Rules for Writing Clojure Programs

Raphael_Amiard · on July 26, 2010

My naive 2 minutes solution :

    (reduce #(assoc %1 %2 (inc (get %1 %2 0)))
            {}
            "abcaaabcccaabrrcb")

EDIT: While it's shorter and (in my opinion) a lot clearer than the OP's solution, it's also consistently faster. Functionnal code and composition is cool, but i think the author got trapped into making his code beautifull, or maybe just into the wrong algorithm for the job. It happened to me before in clojure and other functional languages

Lozzer · on July 27, 2010

Or as mentioned in the comments

    (frequencies "abcaaabcccaabrrcb")

with some optional sorting if that's required.

KirinDave · on July 26, 2010

I and many other experienced people on #clojure@freenode looked at this.

Heard comments such as:

    “Huh.”
    “I can't believe -> and ->> are being demonized now.”
    ”I think if you're calling things rules you should be somewhat careful about how you phrase them...”
    “Someone is wrong on the internet.”

sqrt17 · on July 27, 2010

The real reason why you want ->> can be seen in the code example for rule #7: instead of mapping the result of partitioning, it (wrongly) reuses a (i.e., the original list).

If bugs result in irregularity, then making regularity explicit (by using ->> or other macros/higher-order functions) can be a good thing.

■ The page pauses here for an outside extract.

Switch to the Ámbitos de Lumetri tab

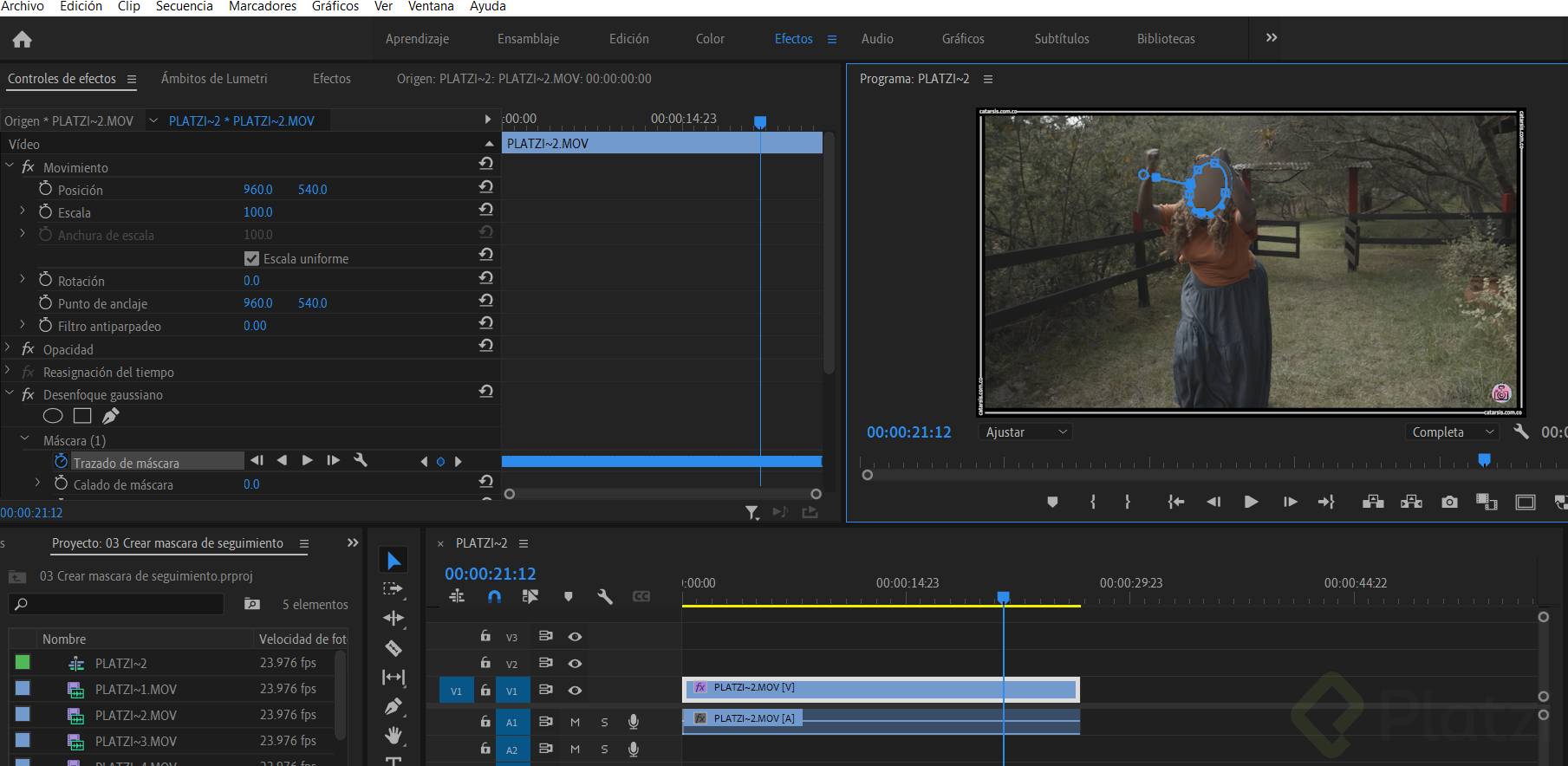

KirinDave · on July 27, 2010

Good catch!

That's a very good point, and a very hard bug to see when you "get lazy" and use a, b, c as step names.

alnayyir · on July 27, 2010

Sounds about right.

Since you're apparently familiar with both Clojure and Erlang, what are your feelings regarding the concurrency model in each?

KirinDave · on July 27, 2010

They are both good for different things. :)

The clojure model means state is easy to move around. This is awesome. The Erlang model makes the server-like nature of each component very explicit, which can significantly reduce the complexity of some types of systems.

alnayyir · on July 27, 2010

Cool, thanks for your thoughts.

I always felt like Clojure was attempting a permissive system, whereas Erlang really is pretty up-front about the environment it's designed to work in.

I keep meaning to fiddle with Reia but never got around to it.

shasta · on July 26, 2010

I was going to complain that parts of the article were disjointed and contradictory (Use -->, don't use -->, JK use it) until I noticed the name of the blog is "Two Guys Arguing."

Solution from the comments: (apply merge-with + (map (fn [c] {c 1}) “abcdaabccc”))

ataggart · on July 26, 2010

The problem with the latter solution is that apply isn't lazy. The more correct solution would be a simple reduce:

  (reduce #(update-in %1 [%2] (fnil inc 0)) {} "abcdaabccc")

praptak · on July 27, 2010

Apply itself is lazy. This: (apply f infinite-lazy-list) does not force evaluation of the infinite-lazy-list, if the f itself does not force it. My favorite example is (apply concat ...), which can be used to flatten an infinite sequence of sequences (concat is lazy wrt to its argument list, so this works.)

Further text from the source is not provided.